According to the Palm Beach Post, doctors are amazed that Tony Huesman from Ohio is still alive 28 years after his heart transplant. His heart had been damaged by a pneumonia virus, which had caused his heart to enlarge by four times its normal size and the walls of the heart to stretch and become "paper thin."

When Huesman received the transplanted heart in 1978 at Stanford University, it was one of the only United States' (U.S.') transplant centers doing this type of surgery. Most other heart surgeons and locations had abandoned the transplantation of hearts, because most patients were not surviving very long after surgery.

However, Huesman, currently 48 years old, has beaten the odds as the only living, single heart transplant recipient today.

The first world's heart transplant was undertaken by Dr. Christian Barnard from South Africa in 1967. In 1968, another 100 heart transplants were performed. However, survival was short-lived. By 1970, the annual heart transplants being performed dropped to 18 due to the mortality risks. This number eventually increased to over 2,000 transplants in 2003 as heart specialists have been able to increase the odds and the surgery is more commonly performed.

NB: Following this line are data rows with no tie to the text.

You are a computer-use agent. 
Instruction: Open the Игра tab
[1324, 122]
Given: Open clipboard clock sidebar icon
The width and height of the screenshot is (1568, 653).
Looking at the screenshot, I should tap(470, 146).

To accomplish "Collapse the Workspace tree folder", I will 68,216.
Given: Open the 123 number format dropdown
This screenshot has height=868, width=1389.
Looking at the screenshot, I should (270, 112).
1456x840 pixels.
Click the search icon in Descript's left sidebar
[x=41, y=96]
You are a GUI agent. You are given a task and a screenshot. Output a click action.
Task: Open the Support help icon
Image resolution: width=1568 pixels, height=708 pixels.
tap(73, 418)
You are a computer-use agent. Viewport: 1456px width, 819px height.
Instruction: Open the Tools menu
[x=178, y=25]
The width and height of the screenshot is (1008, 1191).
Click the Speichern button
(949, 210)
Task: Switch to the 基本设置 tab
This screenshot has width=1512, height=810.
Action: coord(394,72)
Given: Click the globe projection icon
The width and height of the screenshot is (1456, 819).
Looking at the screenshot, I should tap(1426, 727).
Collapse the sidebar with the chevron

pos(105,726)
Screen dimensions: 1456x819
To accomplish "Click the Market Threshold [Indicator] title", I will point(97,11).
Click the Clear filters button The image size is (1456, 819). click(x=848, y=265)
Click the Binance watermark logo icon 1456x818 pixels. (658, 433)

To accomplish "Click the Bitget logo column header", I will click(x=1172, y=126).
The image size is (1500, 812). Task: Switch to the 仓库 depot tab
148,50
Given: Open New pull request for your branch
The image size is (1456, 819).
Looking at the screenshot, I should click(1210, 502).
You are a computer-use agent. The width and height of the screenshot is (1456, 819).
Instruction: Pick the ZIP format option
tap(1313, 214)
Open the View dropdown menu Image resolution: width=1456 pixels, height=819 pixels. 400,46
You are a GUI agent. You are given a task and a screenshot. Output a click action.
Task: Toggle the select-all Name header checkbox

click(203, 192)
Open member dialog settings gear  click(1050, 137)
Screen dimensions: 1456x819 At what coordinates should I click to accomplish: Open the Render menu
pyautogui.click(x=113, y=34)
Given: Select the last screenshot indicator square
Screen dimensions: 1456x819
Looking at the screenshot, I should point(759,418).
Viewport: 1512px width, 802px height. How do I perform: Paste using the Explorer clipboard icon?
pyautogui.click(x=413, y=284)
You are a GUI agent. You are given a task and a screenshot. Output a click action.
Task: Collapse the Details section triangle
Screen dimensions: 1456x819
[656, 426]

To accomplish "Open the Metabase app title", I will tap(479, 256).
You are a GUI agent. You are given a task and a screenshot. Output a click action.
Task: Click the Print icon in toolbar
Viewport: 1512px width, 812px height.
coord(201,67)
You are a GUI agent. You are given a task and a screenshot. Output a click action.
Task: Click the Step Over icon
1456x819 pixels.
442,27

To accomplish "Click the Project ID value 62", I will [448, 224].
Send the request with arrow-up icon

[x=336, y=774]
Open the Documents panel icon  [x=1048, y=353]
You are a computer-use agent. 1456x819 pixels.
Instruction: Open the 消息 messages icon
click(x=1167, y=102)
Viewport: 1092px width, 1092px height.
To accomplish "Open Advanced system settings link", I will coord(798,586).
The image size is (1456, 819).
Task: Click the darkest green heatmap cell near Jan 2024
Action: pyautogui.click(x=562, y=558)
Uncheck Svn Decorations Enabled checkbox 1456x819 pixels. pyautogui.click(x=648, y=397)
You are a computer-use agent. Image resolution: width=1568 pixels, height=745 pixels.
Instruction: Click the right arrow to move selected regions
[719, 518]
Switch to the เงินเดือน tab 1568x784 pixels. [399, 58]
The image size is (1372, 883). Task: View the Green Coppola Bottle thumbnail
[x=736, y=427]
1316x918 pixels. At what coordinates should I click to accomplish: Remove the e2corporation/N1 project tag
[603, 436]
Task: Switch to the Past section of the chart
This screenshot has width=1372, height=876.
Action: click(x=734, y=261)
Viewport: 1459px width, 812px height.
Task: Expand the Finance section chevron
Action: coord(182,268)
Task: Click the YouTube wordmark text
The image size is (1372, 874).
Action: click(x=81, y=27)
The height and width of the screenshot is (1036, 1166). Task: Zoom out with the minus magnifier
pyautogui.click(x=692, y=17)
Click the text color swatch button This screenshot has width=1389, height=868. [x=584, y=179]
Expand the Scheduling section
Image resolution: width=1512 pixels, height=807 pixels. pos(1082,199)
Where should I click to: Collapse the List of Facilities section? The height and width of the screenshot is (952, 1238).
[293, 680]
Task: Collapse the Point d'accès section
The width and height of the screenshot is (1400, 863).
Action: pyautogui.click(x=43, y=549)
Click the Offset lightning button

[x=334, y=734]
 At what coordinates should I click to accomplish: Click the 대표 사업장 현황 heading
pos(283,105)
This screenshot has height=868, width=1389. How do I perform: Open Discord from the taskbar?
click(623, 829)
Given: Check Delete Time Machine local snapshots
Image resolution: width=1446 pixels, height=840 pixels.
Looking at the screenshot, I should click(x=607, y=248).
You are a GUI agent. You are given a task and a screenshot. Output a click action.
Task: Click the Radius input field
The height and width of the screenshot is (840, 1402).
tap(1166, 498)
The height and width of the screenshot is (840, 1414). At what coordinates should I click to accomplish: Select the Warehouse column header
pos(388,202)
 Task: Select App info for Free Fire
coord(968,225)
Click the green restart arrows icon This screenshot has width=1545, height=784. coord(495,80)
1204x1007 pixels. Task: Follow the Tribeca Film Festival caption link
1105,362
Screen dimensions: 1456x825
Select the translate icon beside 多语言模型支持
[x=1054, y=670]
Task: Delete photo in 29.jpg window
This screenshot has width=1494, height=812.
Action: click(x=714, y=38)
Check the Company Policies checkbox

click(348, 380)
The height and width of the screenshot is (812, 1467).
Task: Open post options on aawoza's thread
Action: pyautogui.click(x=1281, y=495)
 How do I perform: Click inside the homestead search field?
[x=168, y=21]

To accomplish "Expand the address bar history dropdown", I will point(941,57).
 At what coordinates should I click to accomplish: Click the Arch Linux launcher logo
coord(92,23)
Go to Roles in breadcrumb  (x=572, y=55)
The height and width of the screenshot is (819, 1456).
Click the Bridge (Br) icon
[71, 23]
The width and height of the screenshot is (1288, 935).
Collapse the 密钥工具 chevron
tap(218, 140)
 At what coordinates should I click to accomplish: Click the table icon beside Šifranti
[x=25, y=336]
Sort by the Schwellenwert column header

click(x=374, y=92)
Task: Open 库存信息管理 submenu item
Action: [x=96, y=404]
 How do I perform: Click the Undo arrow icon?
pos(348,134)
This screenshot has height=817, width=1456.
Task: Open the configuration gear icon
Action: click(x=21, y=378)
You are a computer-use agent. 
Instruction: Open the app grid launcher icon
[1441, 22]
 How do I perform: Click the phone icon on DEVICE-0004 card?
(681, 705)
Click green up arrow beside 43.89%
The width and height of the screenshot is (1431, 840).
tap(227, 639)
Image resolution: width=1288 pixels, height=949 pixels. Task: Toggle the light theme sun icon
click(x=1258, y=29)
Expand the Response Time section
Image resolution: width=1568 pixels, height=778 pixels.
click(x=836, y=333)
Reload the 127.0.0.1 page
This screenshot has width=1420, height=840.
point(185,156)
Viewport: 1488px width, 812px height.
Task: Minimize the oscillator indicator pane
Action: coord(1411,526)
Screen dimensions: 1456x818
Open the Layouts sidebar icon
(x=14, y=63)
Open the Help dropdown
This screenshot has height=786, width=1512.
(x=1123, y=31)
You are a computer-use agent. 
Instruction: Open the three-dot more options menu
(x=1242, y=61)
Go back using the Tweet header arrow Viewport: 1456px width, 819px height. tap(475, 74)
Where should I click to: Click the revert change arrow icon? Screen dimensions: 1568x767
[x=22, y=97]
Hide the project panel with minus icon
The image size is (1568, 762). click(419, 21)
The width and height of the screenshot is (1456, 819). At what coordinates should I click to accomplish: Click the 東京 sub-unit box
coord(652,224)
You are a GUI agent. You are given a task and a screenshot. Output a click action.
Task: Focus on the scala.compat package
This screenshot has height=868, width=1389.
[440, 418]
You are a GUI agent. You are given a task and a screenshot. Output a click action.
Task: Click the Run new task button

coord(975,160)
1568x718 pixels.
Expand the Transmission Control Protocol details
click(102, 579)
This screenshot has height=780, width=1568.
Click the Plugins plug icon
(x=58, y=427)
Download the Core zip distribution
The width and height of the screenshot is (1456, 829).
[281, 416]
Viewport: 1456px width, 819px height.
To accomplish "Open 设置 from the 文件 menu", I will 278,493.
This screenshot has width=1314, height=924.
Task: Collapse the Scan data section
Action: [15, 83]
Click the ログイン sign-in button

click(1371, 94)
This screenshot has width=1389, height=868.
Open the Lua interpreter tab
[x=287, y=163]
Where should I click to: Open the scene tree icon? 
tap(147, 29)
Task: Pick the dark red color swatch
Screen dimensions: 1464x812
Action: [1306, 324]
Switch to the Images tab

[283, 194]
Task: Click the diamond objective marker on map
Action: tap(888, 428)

In the U.S., there have been almost 60,000 heart transplants to date since Dr. Norman Shumway performed his first heart transplant in 1968 at Stanford University. Statistically, 1 of every four patients died within five years after having a heart transplant in the years from 1998 to 2000. In the past 10 years, the rate of survival has increased.

The American Heart Association reports that as of July 15, 2005, the one-year survival rate for heart transplants is 86.4 percent for males and 84.6 percent for females. The same three-year survival rate is 78.9 percent for males and 76.1 percent for females. Thousands of Americans could benefit from heart transplants if only more were being donated.